- [Requirement]:
Copy the news excerpt below about Austin Crawford's murder conviction word for word, in its entirety.

Kaylee died on Dec. 30, 2011, when she was 10-months-old. Austin Crawford, who was living with Kaylee’s mother at the time of the infant’s death, was convicted of murder on Wednesday and sentenced to life in prison.

Crawford must serve 30 years before he becomes eligible for parole.

Prosecutors said the evidence showed that Crawford violently shook the infant because she would not stop crying, and then struck her head at least four times. Crawford, 27, of Arlington, admitted shaking the infant when questioned by police, prosecutors said.

“I hope to God she lost consciousness early, because that assault was brutal and sustained and a capital murder,” Kim D’Avignon, Tarrant County assistant district attorney, told the jury during her closing statement.

Crawford, “is a man who is willing to take the life of a 10-month-old because she was crying,” D’Avignon said.

- [Data supplied]:
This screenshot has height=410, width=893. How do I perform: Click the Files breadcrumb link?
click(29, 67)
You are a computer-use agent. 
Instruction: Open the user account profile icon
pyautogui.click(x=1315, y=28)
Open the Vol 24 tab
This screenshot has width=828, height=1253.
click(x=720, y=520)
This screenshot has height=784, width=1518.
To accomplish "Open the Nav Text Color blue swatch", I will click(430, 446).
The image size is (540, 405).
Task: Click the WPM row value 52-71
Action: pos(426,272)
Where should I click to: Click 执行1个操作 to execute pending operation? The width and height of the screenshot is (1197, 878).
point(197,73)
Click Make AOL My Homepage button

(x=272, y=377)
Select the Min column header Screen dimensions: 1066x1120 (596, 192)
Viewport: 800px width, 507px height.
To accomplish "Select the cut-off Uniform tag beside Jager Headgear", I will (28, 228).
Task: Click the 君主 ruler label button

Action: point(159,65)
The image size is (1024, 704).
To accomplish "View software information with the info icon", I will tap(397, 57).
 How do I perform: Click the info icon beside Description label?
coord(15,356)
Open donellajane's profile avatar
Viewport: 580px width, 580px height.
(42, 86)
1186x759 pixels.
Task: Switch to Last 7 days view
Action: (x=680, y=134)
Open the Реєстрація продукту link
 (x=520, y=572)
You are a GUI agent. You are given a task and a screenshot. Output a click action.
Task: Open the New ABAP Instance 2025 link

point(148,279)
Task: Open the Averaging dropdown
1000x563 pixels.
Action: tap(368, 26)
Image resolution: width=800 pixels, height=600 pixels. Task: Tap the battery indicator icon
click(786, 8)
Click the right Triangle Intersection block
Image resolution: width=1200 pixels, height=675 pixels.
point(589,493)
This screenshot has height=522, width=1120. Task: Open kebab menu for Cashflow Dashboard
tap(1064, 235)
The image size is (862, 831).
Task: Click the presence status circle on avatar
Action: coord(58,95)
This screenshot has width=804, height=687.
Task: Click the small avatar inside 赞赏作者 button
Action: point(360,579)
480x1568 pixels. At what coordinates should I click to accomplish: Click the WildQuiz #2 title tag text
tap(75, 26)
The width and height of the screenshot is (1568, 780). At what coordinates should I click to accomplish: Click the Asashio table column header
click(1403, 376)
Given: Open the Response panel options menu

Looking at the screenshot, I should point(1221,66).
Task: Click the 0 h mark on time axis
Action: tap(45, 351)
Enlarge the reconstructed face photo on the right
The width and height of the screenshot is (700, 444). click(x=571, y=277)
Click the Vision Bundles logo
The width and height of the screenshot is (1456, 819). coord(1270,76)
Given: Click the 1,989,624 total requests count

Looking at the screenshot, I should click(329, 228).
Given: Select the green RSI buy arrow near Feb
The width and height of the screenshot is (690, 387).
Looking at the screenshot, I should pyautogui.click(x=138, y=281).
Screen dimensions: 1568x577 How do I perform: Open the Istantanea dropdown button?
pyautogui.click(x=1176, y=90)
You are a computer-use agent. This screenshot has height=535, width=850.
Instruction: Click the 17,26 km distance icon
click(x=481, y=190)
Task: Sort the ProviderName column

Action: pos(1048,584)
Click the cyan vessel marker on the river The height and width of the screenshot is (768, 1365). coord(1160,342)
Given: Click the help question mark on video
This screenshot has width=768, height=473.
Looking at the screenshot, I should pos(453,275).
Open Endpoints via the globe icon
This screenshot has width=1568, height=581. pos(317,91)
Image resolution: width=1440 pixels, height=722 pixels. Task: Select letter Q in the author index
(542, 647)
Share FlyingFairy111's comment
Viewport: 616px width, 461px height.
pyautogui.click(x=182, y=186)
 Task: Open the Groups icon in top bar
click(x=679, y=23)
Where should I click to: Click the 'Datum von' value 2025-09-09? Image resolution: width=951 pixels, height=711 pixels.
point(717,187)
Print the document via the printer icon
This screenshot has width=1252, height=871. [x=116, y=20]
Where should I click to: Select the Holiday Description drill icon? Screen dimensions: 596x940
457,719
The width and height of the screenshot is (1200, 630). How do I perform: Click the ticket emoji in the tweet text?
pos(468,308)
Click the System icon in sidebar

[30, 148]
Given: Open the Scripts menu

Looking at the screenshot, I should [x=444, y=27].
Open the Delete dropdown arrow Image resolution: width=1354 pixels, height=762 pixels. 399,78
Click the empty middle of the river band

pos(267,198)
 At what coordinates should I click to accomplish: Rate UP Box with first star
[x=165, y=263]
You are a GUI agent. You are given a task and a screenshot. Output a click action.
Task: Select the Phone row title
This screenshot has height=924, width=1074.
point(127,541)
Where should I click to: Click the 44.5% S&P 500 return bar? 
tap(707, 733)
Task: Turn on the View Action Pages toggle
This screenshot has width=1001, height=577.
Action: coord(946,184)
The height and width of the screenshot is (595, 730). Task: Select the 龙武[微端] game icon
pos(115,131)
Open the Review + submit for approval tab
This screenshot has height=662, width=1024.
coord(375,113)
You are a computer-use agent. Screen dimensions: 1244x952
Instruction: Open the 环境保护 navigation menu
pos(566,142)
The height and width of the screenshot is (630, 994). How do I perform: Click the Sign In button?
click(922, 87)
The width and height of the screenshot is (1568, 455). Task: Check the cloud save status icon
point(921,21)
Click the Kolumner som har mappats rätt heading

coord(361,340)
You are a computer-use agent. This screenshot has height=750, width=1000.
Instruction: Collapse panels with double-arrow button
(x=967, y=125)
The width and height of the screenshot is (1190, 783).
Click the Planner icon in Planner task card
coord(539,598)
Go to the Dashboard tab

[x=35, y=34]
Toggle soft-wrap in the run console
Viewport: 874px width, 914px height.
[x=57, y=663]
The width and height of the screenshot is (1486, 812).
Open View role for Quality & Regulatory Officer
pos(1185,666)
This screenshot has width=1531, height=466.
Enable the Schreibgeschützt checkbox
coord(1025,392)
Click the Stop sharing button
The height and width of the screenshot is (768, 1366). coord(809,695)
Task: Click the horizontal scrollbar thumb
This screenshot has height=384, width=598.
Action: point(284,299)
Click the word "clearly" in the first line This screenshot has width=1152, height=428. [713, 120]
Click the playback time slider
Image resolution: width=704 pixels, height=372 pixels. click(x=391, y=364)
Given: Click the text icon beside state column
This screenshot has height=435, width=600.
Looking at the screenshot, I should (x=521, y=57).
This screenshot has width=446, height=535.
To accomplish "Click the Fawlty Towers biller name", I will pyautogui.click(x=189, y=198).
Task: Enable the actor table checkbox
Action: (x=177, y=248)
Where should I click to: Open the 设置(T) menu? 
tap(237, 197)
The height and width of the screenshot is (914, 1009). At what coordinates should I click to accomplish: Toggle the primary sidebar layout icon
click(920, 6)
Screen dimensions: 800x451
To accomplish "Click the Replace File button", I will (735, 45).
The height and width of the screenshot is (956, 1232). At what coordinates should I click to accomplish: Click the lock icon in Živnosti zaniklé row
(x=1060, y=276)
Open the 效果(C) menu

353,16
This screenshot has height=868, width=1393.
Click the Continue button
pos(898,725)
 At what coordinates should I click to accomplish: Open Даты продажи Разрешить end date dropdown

- [Reply to the exercise]:
Kaylee died on Dec. 30, 2011, when she was 10-months-old. Austin Crawford, who was living with Kaylee’s mother at the time of the infant’s death, was convicted of murder on Wednesday and sentenced to life in prison.

Crawford must serve 30 years before he becomes eligible for parole.

Prosecutors said the evidence showed that Crawford violently shook the infant because she would not stop crying, and then struck her head at least four times. Crawford, 27, of Arlington, admitted shaking the infant when questioned by police, prosecutors said.

“I hope to God she lost consciousness early, because that assault was brutal and sustained and a capital murder,” Kim D’Avignon, Tarrant County assistant district attorney, told the jury during her closing statement.

Crawford, “is a man who is willing to take the life of a 10-month-old because she was crying,” D’Avignon said.